The application receives an OAuth token.
The application requests the user’s DID and associated Verifiable Credentials.
The user’s agent or wallet provides the requested information (DID and VCs).
The application verifies the DID and Verifiable Credentials independently of the social identity provider.
What we have now is a hybrid model where a user can leverage the ease of social logins and also provide verifiable credentials through DIDs. This is particularly useful in scenarios where a user might want to utilize a service with both their social identity and decentralized credentials.
Also - adding one more step to create an embedded wallets through threshold signature schemes (TSS) allows you to create wallets authenticated by your DID.

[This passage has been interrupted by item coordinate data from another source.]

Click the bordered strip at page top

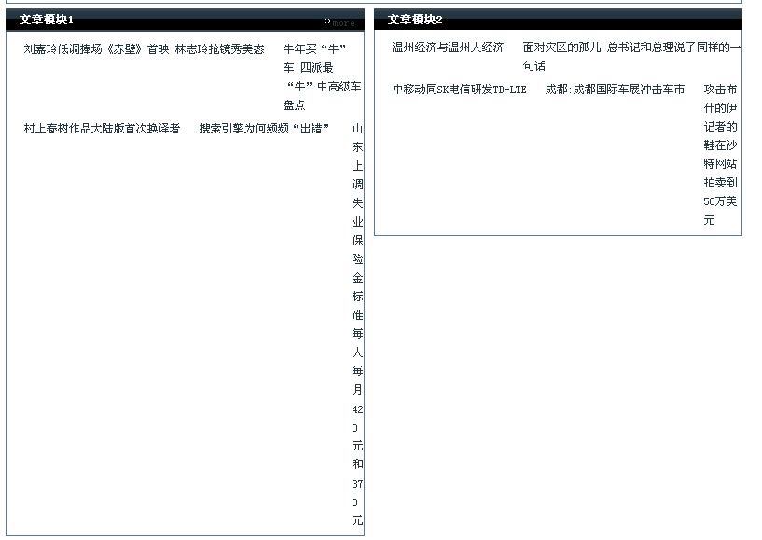(x=373, y=2)
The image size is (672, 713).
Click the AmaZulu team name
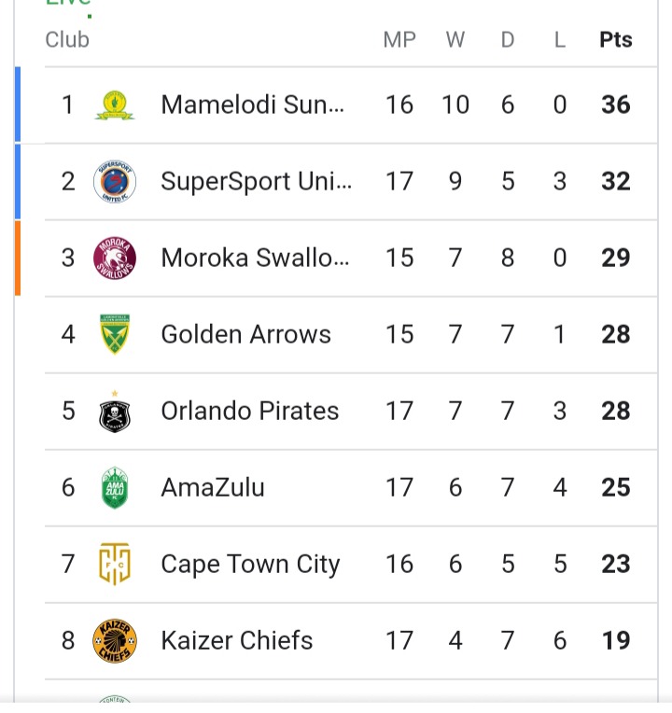[213, 487]
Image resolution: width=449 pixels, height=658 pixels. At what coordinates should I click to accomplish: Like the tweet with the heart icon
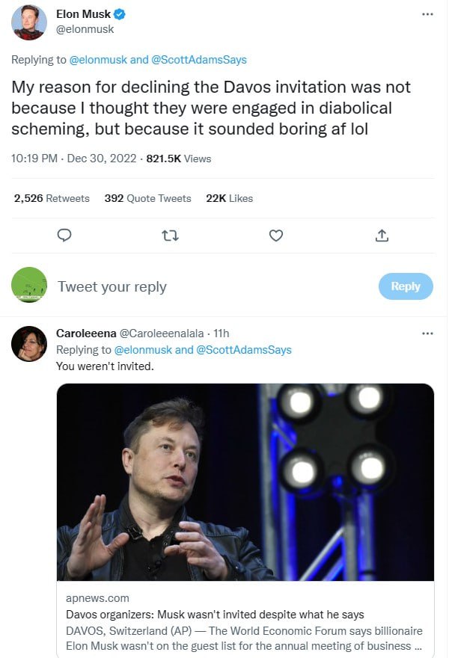coord(276,236)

Advantages of Combining Decentralized and Centralized Approaches
This integration has several advantages:
User Experience: Users can continue to use familiar authentication methods while also taking advantage of the benefits of decentralized identity systems.
Data Minimization: By using Verifiable Credentials, users can choose to share only the information that is absolutely necessary.
Enhanced Security: DIDs add an additional layer of security, as they do not rely on centralized repositories of user information that are vulnerable to breaches.
Greater Control and Privacy: Users have greater control over their identity and data, as they can provide verifiable claims without the involvement of a central authority.
This hybrid approach is powerful, as it seeks to provide the best of both worlds, addressing the limitations of centralized systems while leveraging the innovations in decentralized identity management.
The Potential Unleashed
Streamlined Identity Management
The integration of DIDs and Verifiable Credentials with OAuth paves the way for streamlined identity management. Users can have a single, self-sovereign identity that can be used across platforms, thus reducing the need for managing multiple accounts.
Enhanced Security and Privacy
Since DIDs leverage blockchain infra, they are secure from the common vulnerabilities that centralized databases face. Additionally, with Verifiable Credentials, users have fine-grained control over the information they share. This means not only more privacy but also less liability for the businesses, as they don’t have to store sensitive data.
Seamless User Experience
Users can use familiar authentication mechanisms such as "Sign in with Google," and still leverage the security and privacy of DIDs and Verifiable Credentials. This duality brings the best of both worlds to the user’s fingertips.
Secure Embedded Wallets
With existing embedded wallet solutions, it is impossible to recover a wallet if the central auth provider is compromised. However with DID, the control is in your hands. Paired with Threshold Signature Schemes (TSS), a user can spawn a new wallet upon a successful authentication through DID.
Programmable Access Control
One of the most powerful aspects of using DID is the ability to have programmable access control. This means that smart contracts can be employed to define complex permissions and access structures, which could dynamically evolve based on context. For instance, a user’s profile might have different access permissions in a professional setting compared to a social setting.
Scalability and Interoperability
DIDs and Verifiable Credentials are standardized, and hence, promote integration across different platforms and services. This level of interoperability is key to creating a more open and connected web.
The Road Ahead
The integration of Web3 authentication with social identities is an exciting development in the realm of digital identities. As technologies continue to evolve, we are moving towards a more secure, private, and user-centric web. The journey, however, is just beginning. It will require collaboration, innovation, and an unwavering commitment to prioritizing user empowerment.